I did something today that I'd said I wouldn't do this year.
It followed me home, can I keep it?
Actually, it followed me home after I dropped a ten and change for it, so I'm gonna keep it.
Look at the pretty! The colors are a bit washed out, it's actually a little more green--sort of a fresh spring peridot green, actually. I found out by looking on the Classic Elite Yarns website that it's called 'Sunlit Grotto', which sounds rather dirtier than it should. If you click on the link to Classic Elite, the top picture is my color, and it shows closer to true than my pictures do. I guess Classic Elite has a photographer with a better camera than I've got.

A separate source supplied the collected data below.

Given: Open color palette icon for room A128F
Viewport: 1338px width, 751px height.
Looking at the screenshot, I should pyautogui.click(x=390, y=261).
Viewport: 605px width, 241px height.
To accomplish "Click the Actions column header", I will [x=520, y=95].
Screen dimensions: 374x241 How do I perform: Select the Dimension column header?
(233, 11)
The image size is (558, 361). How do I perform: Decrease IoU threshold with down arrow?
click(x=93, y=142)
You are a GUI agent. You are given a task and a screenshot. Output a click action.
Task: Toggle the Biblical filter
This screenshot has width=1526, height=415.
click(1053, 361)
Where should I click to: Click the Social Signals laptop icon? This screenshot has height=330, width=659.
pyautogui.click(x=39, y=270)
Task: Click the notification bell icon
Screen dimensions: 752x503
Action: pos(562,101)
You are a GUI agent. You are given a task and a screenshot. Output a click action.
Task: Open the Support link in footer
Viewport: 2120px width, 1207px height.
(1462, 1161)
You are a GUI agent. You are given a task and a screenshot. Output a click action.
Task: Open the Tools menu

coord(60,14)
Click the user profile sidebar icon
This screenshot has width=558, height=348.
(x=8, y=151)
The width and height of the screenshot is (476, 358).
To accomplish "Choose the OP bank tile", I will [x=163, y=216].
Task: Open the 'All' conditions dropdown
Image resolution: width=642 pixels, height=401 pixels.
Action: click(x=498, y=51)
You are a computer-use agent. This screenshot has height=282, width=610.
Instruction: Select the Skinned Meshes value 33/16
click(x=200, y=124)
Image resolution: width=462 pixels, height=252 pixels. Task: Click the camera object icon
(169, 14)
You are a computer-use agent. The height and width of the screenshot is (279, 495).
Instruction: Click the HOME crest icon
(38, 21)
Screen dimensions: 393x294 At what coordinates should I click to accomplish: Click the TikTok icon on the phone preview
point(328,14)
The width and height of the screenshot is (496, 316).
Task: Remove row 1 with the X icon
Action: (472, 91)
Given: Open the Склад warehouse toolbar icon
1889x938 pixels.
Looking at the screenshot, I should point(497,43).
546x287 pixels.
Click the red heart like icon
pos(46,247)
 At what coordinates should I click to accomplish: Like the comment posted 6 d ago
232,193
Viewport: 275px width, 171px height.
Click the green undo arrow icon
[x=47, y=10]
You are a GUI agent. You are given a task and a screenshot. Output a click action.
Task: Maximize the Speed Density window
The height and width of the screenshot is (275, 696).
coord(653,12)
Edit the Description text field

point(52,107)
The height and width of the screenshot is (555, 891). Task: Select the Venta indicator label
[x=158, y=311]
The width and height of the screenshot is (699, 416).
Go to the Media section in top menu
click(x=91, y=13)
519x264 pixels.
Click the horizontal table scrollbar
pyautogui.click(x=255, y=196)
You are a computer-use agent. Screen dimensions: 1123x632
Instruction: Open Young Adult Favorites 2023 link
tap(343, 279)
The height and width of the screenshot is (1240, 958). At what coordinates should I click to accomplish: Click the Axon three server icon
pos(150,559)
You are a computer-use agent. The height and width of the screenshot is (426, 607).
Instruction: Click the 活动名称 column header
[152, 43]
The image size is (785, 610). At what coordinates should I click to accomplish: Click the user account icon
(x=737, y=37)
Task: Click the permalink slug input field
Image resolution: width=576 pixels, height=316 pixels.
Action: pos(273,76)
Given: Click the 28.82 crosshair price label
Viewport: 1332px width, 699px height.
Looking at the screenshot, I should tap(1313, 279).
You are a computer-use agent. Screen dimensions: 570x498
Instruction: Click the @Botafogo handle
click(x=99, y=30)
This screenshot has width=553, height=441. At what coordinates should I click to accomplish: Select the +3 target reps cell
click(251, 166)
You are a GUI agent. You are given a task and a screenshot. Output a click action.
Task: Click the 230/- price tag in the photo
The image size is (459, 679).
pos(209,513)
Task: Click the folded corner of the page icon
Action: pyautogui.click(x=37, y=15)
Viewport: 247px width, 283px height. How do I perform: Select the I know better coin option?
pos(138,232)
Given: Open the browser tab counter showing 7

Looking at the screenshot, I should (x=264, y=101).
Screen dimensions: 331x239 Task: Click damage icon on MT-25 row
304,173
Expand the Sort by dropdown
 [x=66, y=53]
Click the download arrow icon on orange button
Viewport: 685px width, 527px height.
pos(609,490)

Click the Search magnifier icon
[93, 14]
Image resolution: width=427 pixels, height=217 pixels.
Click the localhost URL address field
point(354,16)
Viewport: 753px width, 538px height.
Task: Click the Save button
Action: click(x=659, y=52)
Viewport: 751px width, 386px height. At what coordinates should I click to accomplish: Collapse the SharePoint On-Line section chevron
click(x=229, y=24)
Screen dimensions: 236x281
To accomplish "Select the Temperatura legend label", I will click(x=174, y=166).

I had an hour between my volunteer commitments today, and made the mistake of dropping in to my LYS 'just to look.' Just to look. Yeah, right. I'm amazed I didn't try to sell myself a bridge at the same time!
Still and all, I kept myself under control--I only got the one ball of yarn. 460 yards of alpaca/silk lace goodness to play with and hug and squeeze and love. And then I get to knit with it!
I kid. I will get pervy on it after it's knitted as well. But I've been so restrained on the shopping for so long, that I just wanted to feel like an old-fashioned, mid-90s, consumerism crazed American, you know? I've been so cautious with my money lately I'm amazed I didn't do a serious yo-yo into spending by just...blowing the contents of my purse ($31 in cash) in the one fit of yarn gluttony, despite the fact it's destined for my gas tank. I'm rather proud I stopped at one wee ball of yarn. And it did relieve some pressure; for a few hours today I didn't feel poor. I know I am, by most standards, financially poor, but I could at least slide myself a little fiber-based treat and only have to give up my sugar-fiend beverages (oh, Starbucks, what do you put in those drinks to make them soooo addictive?!?!) for a week or two. That's not really poor, is it? If you can afford an overpriced coffee as an occasional treat, you can't be truly poor--that's just...not rich, which isn't the same thing at all.
I read a blog about simplifying your life (it's not stripping it down completely and wearing a hair shirt, really, it's about figuring out your priorities and spending accordingly) and I recall a post where he said that if you get out of the habit of buying yourself things all the time, that little buzz you get will be stronger when you do treat yourself. Hold out on taking your drug and the high goes higher, if you will. I was a bit surprised today to find out he's totally and completely right. I spent a decade spending with little to no restraint in an effort to boost my mood and all it really takes to boost your mood by shopping is making it a rare event.
Huh. Who knew (aside from that other blogger, that is)? And why didn't any of my therapists from that decade suggest meds to assist during the therapeutic process? Even with the co-pays, that would have been far more effective and waaaay cheaper than the shopping was.Then again, I probably would have refused. I guess this was a lesson I had to learn on my own in order to appreciate.
The clarity of hindsight! Why can we never enjoy it when facing forward?